Ephedrine and Caffeine work together to suppress appetite, increase heart rate, increase body temperature, and block the process of converting carbohydrates to fat (lipogenesis). Aspirin adds to this effect by thinning the blood, and also by telling the hypothalumus (which controls internal body temperature) that the increase in heat in the body is normal, hence decreasing the body's attempts to fight the increased body heat (which, in turn, leads to longer caloric burn).
When first taken, the stack will often cause a high due to the ephedrine (as it is a powerful stimulant, and is used as a precursor to amphetamine). Un-wise users believe that this high felt while first taking the stack means that the drug is working. When tolerance to the stimulant builds, users think that the drug has stopped working. This is, in fact, untrue. The stimulant effects subside, but the fat-burning effects do not.
If a user increases the dosage in order to obtain the high, side-effects can become dangerous and possibly lethal. Deaths caused by ephedrine overdose have made their way into the media and eventually to the Federal Government. The media twisted the stories of these users to make it sound like the users were taking normal doses and suddenly died, which led to the banning of ephedrine as a weight-loss supplement in 2004.
This ruling was overturned later, as ephedrine is considered a supplement and not a drug, and the FDA made the mistake of treating it as a drug.

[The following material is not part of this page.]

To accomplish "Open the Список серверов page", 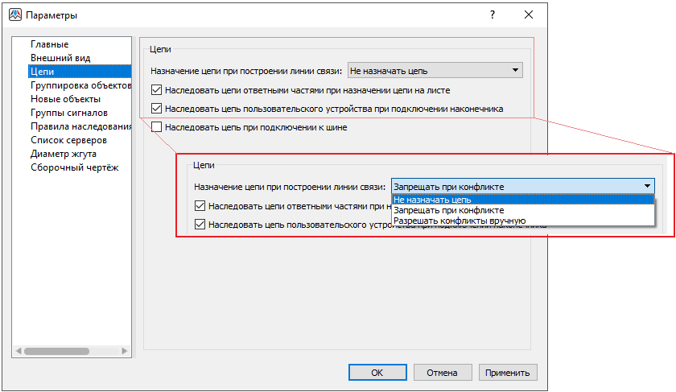I will coord(68,140).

Users of the ECA stack are encouraged to use self control, as ephedrine should not be taken in doses larger than 100 mg a day (many experts say 50 mg). The abuse of ECA will not further the effects of weight loss, but will instead increase side effects, which include pain, tremors, and convulsions. It should also be known that caffeine and ephedrine have addiction potential, and both can cause withdrawl symptoms of anxiety, headache, and muscle pain. When one has decided to stop taking ECA, they should slowly taper off the dosage instead of going cold turkey.